§ **TASKS**:
1. For the passage on Chopin, decide whether each statement below agrees with it: (a) Chopin's health visibly declined from 1840 onward; (b) Chopin seemed to suffer more at Nohant than elsewhere; (c) from 1846 to 1847, Chopin walked a great deal. Answer yes or no for each and quote the words of the passage that decide it.
2. Answer these questions from the passage on Chopin, one per line:
(a) What is the last item listed in the chapter heading?
(b) Where did Chopin spend his most tranquil hours?
(c) What did Madame de Stael remark?
3. Quote the passage on Chopin word for word, from "Disappointment—Ill Health—Visit to" through "the greatest precaution.".
**** SELECTION ****
Has genius ever attained that utter self-abnegation, that sublime humility of heart which gives the power to make those strange sacrifices of the entire Past, of the whole Future; those immolations, as courageous as mysterious; those mystic and utter holocausts of self, not temporary and changing, but monotonous and constant,—through whose might alone tenderness may justly claim the higher name, devotion? Has not the force of genius its own exclusive and legitimate exactions, and does not the force of woman consist in the abdication of all exactions? Can the royal purple and burning flames of genius ever float upon the immaculate azure of woman's destiny?...





CHAPTER VIII.

Disappointment—Ill Health—Visit to England—Devotion of Friends—Last Sacraments—Delphina Potocka—Louise—M. Gutman—Death.

FROM the date of 1840, the health of Chopin, affected by so many changes, visibly declined. During some years, his most tranquil hours were spent at Nohant, where he seemed to suffer less than elsewhere. He composed there, with pleasure, bringing with him every year to Paris several new compositions, but every winter caused him an increase of suffering. Motion became at first difficult, and soon almost impossible to him. From 1846 to 1847, he scarcely walked at all; he could not ascend the staircase without the most painful sensation of suffocation, and his life was only prolonged through continual care and the greatest precaution.

Towards the Spring of 1847, as his health grew more precarious from day to day, he was attacked by an illness from which it was thought he could never recover. He was saved for the last time; but this epoch was marked by an event so agonizing to his heart that he immediately called it mortal. Indeed, he did not long survive the rupture of his friendship with Madame Sand, which took place at this date. Madame de Stael, who, in spite of her generous and impassioned heart, her subtle and vivid intellect, fell sometimes into the fault of making her sentences heavy through a species of pedantry which robbed them of the grace of "abandon,"—remarked on one of those occasions when the strength of her feelings made her forget the solemnity of her Genevese stiffness: "In affection, there are only beginnings!"
**** RECORD EXTRACTS ****
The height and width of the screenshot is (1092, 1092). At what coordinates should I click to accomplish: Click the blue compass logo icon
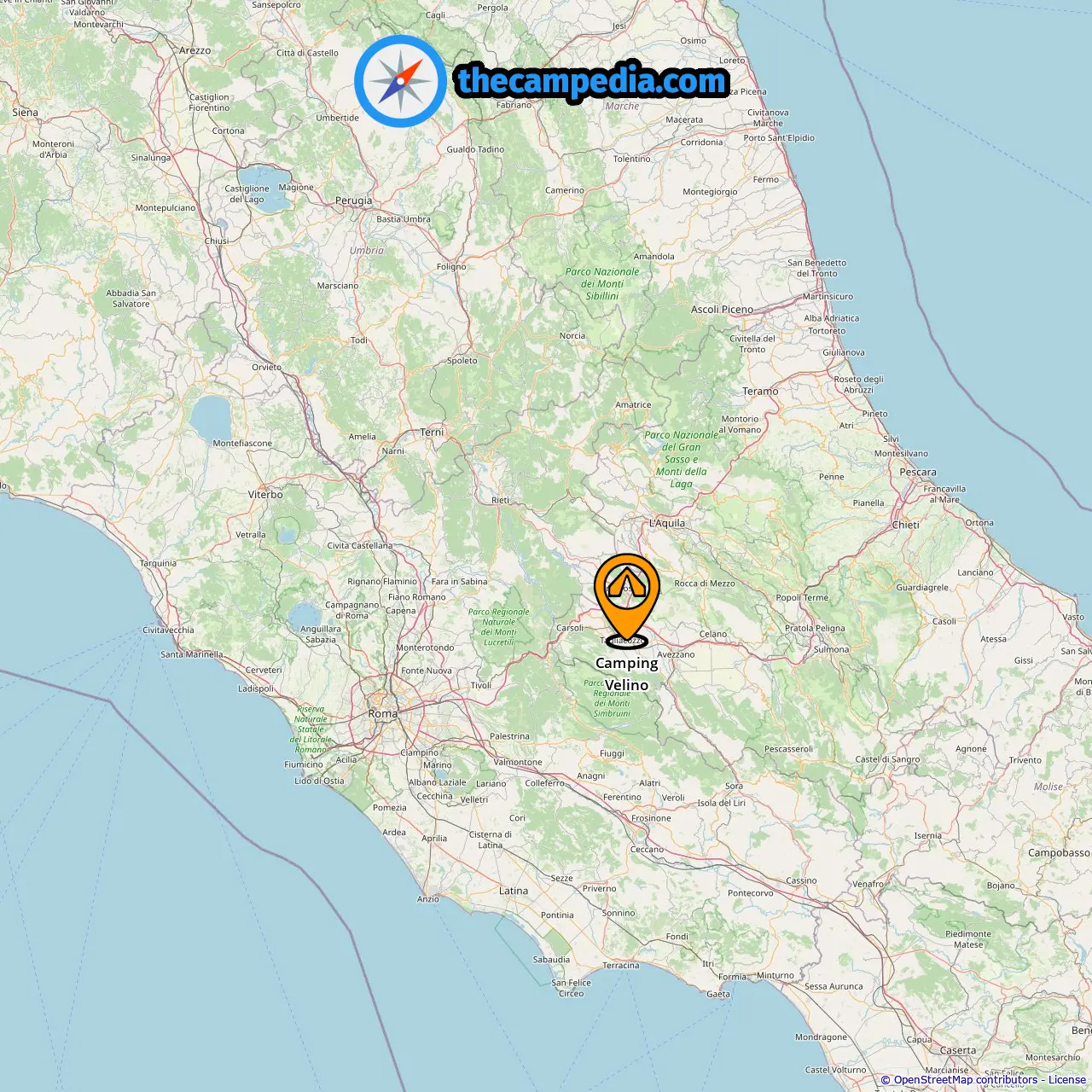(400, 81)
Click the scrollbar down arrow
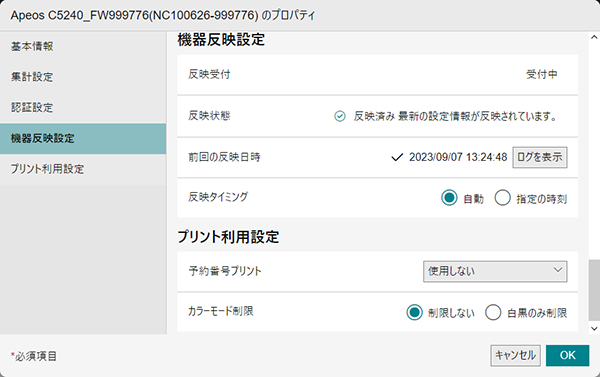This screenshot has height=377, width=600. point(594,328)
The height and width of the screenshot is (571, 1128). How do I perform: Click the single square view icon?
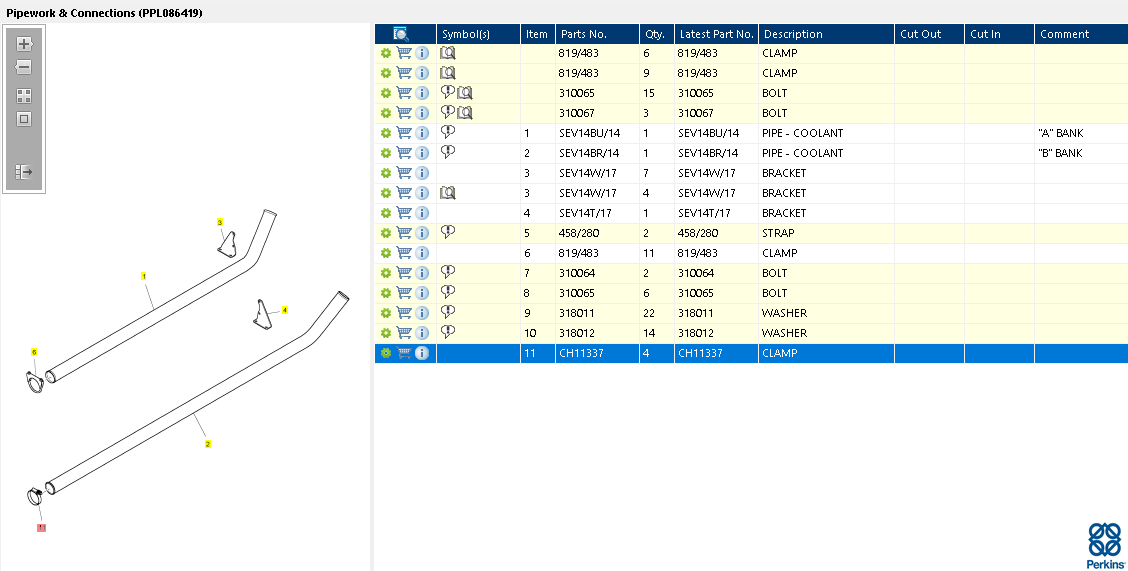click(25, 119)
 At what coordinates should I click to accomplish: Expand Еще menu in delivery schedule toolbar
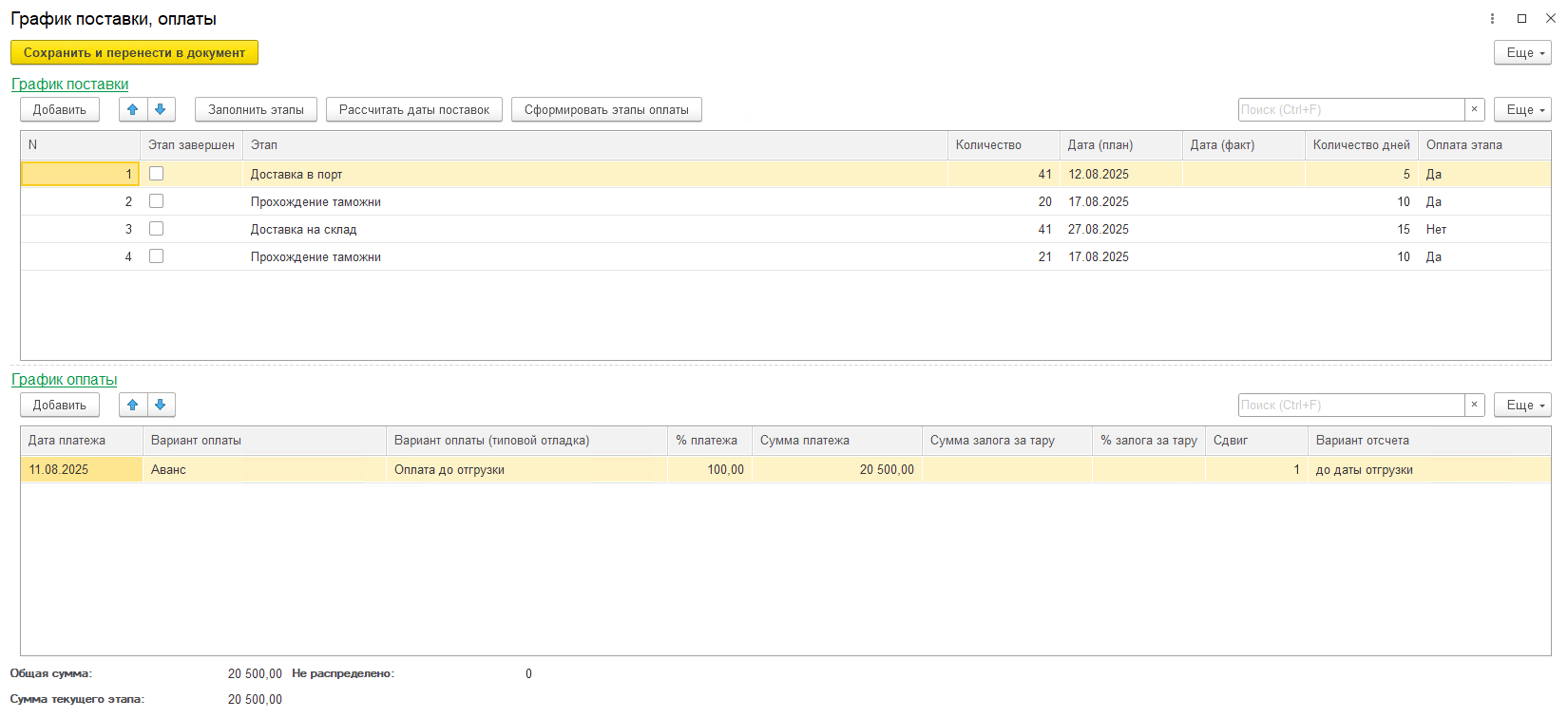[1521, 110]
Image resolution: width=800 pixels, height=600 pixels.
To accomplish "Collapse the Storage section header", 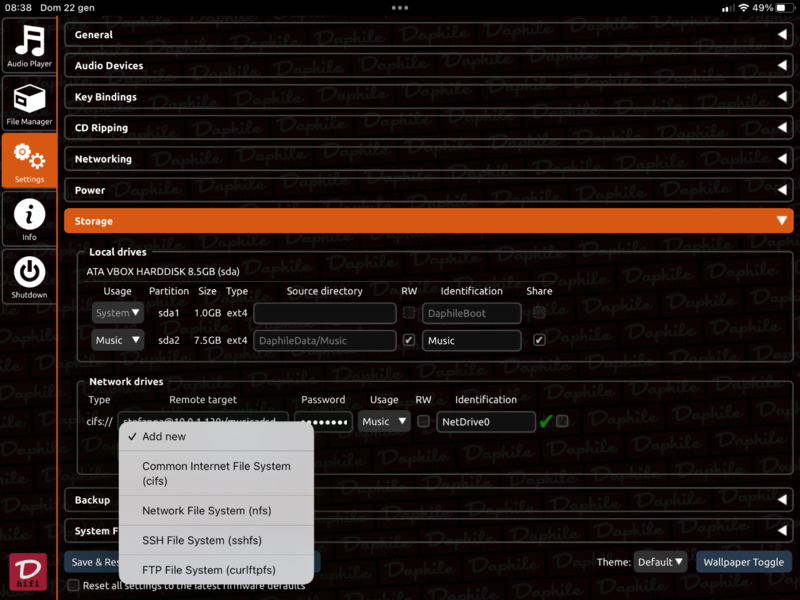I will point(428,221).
****
**** RECORD EXTRACTS ****
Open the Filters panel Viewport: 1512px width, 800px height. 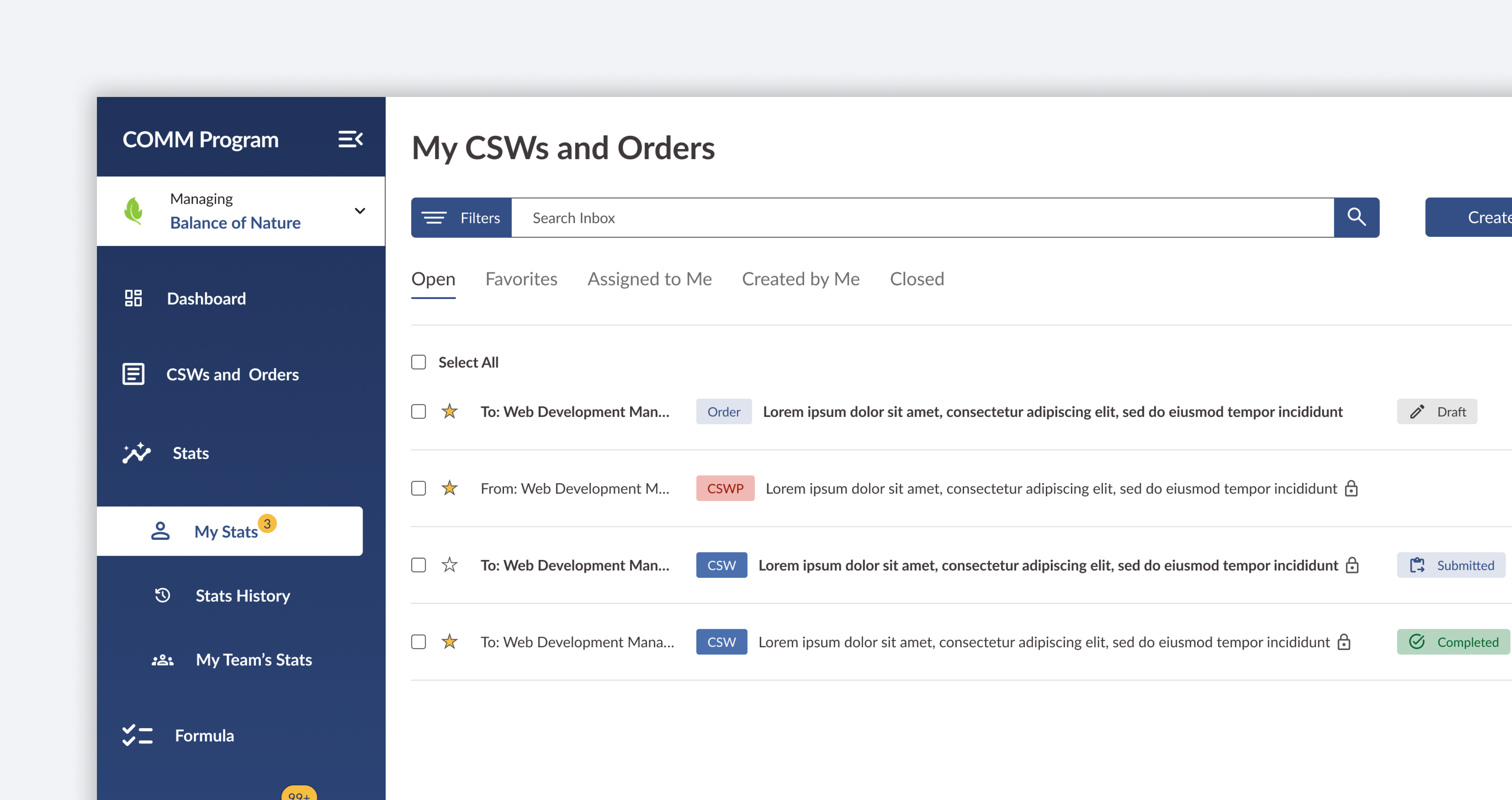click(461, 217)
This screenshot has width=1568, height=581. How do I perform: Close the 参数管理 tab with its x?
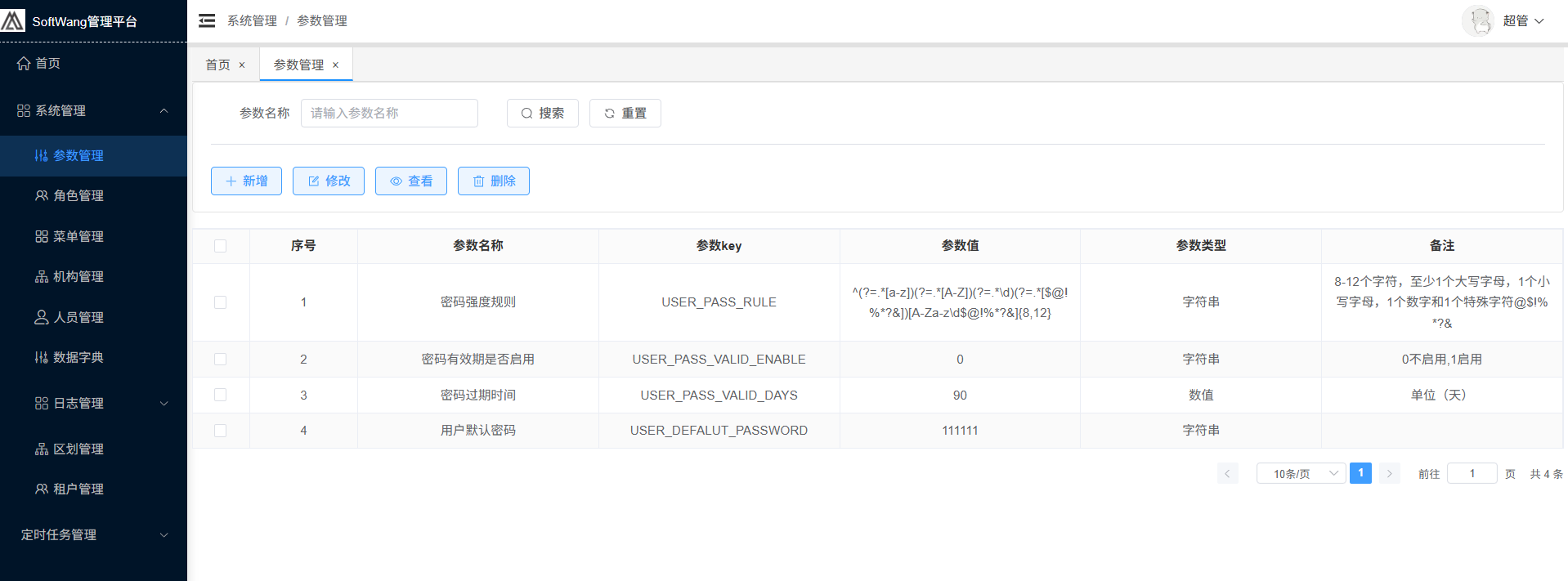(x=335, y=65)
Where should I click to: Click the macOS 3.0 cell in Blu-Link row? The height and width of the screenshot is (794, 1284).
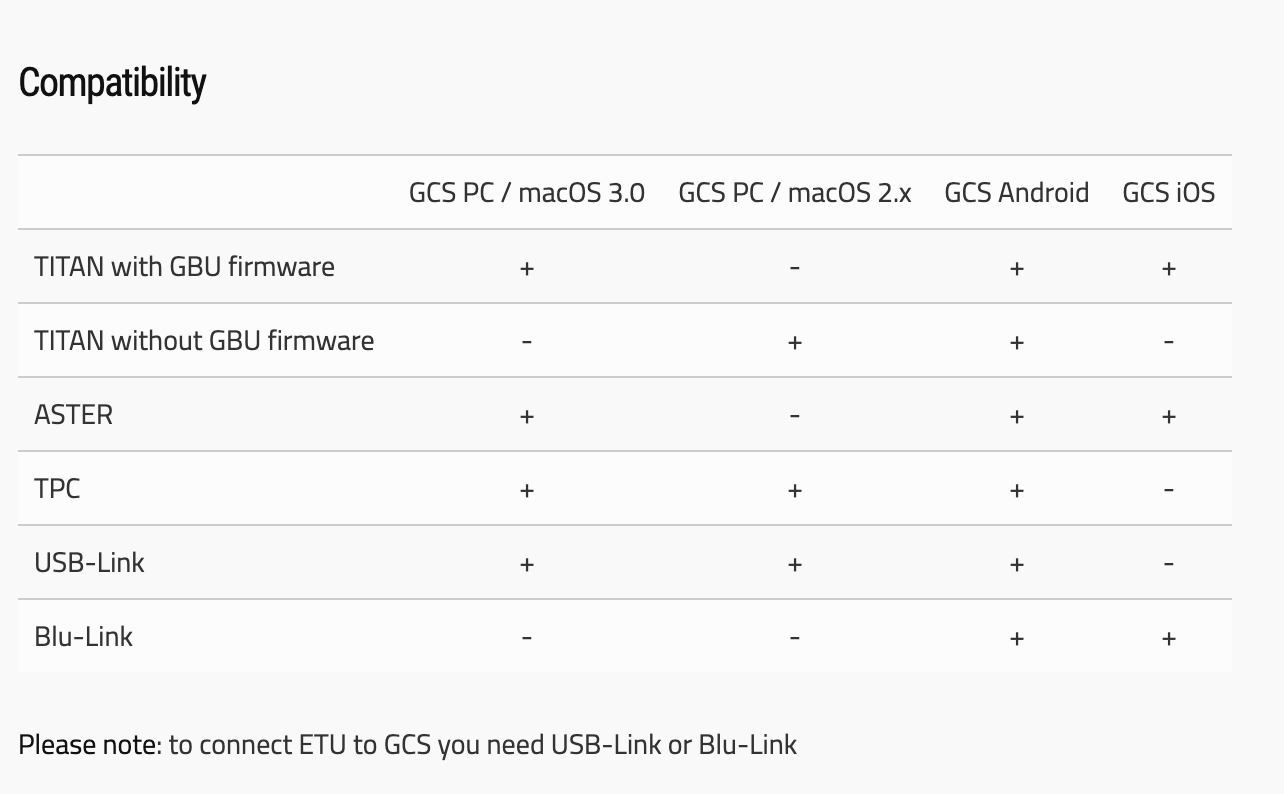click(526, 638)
****
§ **FULL ANSWERS**:
1.
(a) Yes: "the health of Chopin, affected by so many changes, visibly declined"
(b) No: "he seemed to suffer less than elsewhere"
(c) No: "From 1846 to 1847, he scarcely walked at all"

2.
(a) Death
(b) At Nohant
(c) "In affection, there are only beginnings!"

3.
Disappointment—Ill Health—Visit to England—Devotion of Friends—Last Sacraments—Delphina Potocka—Louise—M. Gutman—Death.

FROM the date of 1840, the health of Chopin, affected by so many changes, visibly declined. During some years, his most tranquil hours were spent at Nohant, where he seemed to suffer less than elsewhere. He composed there, with pleasure, bringing with him every year to Paris several new compositions, but every winter caused him an increase of suffering. Motion became at first difficult, and soon almost impossible to him. From 1846 to 1847, he scarcely walked at all; he could not ascend the staircase without the most painful sensation of suffocation, and his life was only prolonged through continual care and the greatest precaution.